* begin Listing *

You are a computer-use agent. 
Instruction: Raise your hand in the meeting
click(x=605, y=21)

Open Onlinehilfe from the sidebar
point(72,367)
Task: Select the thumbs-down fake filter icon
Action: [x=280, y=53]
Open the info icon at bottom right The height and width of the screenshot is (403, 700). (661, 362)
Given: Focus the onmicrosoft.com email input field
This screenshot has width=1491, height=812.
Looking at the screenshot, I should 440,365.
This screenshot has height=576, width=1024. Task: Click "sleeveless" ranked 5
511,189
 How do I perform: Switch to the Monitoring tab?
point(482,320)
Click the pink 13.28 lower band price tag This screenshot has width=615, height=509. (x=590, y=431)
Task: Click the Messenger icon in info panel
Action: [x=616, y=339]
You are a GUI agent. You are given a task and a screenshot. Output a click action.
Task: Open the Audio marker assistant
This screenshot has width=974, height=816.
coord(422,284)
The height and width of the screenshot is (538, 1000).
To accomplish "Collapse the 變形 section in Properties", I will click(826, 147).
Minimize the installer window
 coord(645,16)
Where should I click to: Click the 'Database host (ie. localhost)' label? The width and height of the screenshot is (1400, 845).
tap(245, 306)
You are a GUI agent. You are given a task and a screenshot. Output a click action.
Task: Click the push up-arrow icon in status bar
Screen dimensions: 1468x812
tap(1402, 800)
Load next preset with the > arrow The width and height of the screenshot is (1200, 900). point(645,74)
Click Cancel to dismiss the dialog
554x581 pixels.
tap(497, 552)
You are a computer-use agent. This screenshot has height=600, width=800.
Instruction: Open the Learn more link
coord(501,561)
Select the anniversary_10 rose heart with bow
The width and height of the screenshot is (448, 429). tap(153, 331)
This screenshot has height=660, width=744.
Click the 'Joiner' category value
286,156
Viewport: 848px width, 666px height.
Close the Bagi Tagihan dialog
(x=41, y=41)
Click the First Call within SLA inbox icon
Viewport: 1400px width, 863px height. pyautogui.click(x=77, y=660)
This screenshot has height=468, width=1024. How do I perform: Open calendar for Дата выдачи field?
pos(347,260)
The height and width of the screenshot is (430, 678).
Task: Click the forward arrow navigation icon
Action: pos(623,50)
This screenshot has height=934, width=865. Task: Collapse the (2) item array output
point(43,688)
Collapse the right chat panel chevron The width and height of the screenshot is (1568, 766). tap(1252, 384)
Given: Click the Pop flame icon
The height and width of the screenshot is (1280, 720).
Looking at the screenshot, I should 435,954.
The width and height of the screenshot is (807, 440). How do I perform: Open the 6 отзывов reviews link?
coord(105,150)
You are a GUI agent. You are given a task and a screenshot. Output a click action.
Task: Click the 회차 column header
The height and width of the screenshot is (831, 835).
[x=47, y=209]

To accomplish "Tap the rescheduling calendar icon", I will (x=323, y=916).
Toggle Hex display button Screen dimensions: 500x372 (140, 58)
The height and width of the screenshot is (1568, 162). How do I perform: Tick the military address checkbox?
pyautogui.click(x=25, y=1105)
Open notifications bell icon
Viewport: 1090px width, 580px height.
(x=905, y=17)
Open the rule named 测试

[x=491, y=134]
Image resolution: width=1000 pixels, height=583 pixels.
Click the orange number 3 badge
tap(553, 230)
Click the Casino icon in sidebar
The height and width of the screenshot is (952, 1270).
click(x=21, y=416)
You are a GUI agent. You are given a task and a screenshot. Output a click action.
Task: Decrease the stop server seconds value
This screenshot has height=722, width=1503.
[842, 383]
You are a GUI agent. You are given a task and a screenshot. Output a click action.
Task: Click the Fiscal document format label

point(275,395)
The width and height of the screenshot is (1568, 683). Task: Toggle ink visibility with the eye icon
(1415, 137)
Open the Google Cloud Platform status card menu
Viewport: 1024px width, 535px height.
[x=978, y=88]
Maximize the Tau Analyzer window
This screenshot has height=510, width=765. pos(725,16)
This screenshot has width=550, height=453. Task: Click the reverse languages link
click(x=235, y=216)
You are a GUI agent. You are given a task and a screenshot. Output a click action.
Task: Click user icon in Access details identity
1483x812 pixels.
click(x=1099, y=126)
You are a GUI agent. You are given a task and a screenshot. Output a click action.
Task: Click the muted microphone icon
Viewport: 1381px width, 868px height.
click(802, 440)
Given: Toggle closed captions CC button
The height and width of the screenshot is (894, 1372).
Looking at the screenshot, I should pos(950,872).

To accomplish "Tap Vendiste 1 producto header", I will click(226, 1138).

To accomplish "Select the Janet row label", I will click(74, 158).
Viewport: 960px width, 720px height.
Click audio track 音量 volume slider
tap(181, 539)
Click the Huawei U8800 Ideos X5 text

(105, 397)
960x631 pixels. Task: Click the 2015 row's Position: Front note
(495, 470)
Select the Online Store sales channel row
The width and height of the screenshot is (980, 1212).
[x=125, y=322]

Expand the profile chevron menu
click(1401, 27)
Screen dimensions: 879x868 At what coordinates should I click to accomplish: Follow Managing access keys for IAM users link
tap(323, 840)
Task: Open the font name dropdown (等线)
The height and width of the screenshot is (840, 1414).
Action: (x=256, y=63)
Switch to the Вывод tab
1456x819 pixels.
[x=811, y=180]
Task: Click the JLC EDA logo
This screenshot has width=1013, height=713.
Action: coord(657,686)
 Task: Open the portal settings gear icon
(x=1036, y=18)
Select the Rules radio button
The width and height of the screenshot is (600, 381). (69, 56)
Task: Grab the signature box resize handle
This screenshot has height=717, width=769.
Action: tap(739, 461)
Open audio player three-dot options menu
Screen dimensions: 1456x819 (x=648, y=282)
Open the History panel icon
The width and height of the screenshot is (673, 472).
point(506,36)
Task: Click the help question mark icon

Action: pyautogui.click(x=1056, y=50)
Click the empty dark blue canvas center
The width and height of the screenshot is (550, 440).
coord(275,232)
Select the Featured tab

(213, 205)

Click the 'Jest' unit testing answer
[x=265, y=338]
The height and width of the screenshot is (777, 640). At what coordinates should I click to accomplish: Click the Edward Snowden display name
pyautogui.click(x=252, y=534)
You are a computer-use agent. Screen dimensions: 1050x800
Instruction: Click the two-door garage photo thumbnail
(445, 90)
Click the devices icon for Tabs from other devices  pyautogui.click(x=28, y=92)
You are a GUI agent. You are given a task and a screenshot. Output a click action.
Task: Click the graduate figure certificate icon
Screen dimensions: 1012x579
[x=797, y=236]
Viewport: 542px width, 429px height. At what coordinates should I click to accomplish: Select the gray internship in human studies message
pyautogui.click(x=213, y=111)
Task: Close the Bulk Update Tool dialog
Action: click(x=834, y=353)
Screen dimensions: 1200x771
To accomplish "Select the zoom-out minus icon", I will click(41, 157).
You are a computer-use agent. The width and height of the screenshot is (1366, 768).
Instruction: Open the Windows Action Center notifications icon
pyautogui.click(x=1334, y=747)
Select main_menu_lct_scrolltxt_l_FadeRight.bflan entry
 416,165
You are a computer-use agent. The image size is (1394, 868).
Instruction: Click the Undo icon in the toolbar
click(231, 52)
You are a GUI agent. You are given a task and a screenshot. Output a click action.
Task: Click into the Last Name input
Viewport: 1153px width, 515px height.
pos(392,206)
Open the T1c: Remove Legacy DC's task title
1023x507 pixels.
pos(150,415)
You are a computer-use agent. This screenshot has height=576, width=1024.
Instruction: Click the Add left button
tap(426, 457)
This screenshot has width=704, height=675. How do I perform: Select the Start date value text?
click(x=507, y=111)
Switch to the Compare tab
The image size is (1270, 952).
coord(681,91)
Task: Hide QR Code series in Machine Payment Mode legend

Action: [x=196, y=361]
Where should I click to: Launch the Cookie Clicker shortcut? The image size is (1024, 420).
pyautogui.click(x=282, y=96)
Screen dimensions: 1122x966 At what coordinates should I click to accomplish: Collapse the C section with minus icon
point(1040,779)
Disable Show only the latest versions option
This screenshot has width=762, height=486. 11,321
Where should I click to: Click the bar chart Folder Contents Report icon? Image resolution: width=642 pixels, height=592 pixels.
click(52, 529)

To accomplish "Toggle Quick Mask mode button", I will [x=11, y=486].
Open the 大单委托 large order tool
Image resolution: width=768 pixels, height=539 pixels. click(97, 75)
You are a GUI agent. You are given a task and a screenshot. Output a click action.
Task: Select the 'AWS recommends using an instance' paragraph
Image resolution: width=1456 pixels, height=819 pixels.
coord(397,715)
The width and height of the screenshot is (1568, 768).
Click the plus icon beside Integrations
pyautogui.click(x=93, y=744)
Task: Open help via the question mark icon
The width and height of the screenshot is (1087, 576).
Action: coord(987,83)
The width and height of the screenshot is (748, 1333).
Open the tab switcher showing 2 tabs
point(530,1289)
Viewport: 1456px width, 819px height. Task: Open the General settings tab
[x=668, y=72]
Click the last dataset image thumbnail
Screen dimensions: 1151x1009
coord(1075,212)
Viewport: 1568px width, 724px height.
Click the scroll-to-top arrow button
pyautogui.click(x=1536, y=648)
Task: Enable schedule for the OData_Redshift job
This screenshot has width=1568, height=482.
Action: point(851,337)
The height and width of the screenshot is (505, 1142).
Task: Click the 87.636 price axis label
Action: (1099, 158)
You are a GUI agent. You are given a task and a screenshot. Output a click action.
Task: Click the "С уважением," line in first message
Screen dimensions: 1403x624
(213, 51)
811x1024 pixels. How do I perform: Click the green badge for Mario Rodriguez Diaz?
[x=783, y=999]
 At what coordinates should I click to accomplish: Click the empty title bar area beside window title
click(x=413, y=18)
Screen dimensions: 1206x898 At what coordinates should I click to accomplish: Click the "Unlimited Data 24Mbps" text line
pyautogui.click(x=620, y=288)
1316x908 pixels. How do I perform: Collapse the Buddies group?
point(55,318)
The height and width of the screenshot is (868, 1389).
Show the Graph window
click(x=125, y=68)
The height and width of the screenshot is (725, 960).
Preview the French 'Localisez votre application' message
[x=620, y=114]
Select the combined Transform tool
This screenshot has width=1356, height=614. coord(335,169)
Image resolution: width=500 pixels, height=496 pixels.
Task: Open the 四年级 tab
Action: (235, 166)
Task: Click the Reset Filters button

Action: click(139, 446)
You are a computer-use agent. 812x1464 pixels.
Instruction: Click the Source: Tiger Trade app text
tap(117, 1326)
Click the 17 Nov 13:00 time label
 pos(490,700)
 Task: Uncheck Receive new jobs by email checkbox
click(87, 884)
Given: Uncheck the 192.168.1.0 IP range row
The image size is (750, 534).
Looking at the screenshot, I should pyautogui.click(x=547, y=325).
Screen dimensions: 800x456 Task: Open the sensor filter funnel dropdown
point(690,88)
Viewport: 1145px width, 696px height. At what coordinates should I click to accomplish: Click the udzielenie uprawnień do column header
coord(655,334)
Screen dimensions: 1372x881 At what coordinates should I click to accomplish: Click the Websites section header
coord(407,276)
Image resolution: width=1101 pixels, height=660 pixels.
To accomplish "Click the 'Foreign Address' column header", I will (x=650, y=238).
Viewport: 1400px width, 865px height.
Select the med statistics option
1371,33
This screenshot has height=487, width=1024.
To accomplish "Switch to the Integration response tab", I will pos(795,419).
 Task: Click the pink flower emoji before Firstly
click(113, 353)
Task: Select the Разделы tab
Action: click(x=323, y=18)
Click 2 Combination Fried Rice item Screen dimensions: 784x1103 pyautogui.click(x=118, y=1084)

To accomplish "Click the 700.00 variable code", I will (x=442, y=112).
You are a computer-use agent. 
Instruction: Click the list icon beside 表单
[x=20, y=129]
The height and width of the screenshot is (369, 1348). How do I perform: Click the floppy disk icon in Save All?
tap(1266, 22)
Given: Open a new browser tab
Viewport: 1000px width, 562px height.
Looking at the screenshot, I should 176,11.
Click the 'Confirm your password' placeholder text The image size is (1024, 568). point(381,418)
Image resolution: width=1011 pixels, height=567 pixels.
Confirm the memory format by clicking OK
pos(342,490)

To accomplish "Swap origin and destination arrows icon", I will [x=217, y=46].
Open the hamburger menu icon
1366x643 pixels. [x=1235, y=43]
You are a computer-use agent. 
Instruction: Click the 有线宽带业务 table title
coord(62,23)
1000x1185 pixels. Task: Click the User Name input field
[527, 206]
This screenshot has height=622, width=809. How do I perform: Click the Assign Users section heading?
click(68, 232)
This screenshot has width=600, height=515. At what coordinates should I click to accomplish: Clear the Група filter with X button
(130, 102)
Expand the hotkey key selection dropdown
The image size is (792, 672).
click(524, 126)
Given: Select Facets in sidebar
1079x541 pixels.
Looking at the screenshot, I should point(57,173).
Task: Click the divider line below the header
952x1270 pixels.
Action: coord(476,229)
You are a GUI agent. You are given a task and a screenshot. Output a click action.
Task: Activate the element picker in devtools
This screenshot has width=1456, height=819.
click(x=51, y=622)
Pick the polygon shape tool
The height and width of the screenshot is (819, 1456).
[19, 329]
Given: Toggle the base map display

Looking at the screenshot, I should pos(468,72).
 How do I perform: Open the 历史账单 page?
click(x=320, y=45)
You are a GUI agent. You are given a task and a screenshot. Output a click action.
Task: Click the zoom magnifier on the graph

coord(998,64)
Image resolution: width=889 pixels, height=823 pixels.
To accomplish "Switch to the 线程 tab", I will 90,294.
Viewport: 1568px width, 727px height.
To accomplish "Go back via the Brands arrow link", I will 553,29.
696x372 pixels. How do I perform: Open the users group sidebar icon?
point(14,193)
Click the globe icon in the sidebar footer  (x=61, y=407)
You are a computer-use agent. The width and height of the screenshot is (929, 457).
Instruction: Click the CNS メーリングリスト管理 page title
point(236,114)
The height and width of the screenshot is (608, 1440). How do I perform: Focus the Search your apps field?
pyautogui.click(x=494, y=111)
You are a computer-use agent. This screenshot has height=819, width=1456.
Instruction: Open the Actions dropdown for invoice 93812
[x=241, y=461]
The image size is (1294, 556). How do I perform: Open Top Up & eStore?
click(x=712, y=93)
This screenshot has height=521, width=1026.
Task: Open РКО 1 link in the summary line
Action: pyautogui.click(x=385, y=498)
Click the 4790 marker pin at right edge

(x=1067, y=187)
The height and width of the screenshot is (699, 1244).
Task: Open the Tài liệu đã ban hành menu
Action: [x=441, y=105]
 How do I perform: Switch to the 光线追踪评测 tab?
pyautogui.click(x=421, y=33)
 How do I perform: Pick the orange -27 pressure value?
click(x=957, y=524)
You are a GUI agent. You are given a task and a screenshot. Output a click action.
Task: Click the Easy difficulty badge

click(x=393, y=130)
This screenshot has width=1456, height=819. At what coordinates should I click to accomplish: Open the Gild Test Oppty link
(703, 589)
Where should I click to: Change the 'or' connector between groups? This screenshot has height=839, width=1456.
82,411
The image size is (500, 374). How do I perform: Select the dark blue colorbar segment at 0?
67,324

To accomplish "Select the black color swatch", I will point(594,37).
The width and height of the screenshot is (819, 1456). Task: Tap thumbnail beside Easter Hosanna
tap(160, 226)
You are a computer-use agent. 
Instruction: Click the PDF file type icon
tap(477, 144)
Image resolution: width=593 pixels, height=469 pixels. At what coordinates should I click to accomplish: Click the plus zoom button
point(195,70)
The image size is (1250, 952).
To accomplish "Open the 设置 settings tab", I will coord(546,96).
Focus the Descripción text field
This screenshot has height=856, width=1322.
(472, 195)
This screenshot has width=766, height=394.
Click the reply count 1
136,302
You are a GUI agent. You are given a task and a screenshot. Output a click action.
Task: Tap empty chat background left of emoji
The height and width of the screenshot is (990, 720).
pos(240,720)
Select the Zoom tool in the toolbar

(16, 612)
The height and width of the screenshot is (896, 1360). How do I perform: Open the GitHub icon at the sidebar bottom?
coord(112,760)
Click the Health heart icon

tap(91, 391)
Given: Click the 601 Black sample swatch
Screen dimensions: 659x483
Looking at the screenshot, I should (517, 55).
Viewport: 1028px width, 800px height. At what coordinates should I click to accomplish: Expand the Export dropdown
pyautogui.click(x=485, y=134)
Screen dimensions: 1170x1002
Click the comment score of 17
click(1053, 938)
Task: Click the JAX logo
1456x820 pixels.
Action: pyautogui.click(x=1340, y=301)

* end Listing *

Rewrite the part of the rows that opens with the line containing "Image resolution: width=889" and closes with the line containing "[x=241, y=461]", changing every "Instruction" to "Task" and leaving all else unchanged. Give only those lines.

:: Answer to this task ::
Image resolution: width=889 pixels, height=823 pixels.
To accomplish "Switch to the 线程 tab", I will 90,294.
Viewport: 1568px width, 727px height.
To accomplish "Go back via the Brands arrow link", I will 553,29.
696x372 pixels. How do I perform: Open the users group sidebar icon?
point(14,193)
Click the globe icon in the sidebar footer  (x=61, y=407)
You are a computer-use agent. The width and height of the screenshot is (929, 457).
Task: Click the CNS メーリングリスト管理 page title
point(236,114)
The height and width of the screenshot is (608, 1440). How do I perform: Focus the Search your apps field?
pyautogui.click(x=494, y=111)
You are a computer-use agent. This screenshot has height=819, width=1456.
Task: Open the Actions dropdown for invoice 93812
[x=241, y=461]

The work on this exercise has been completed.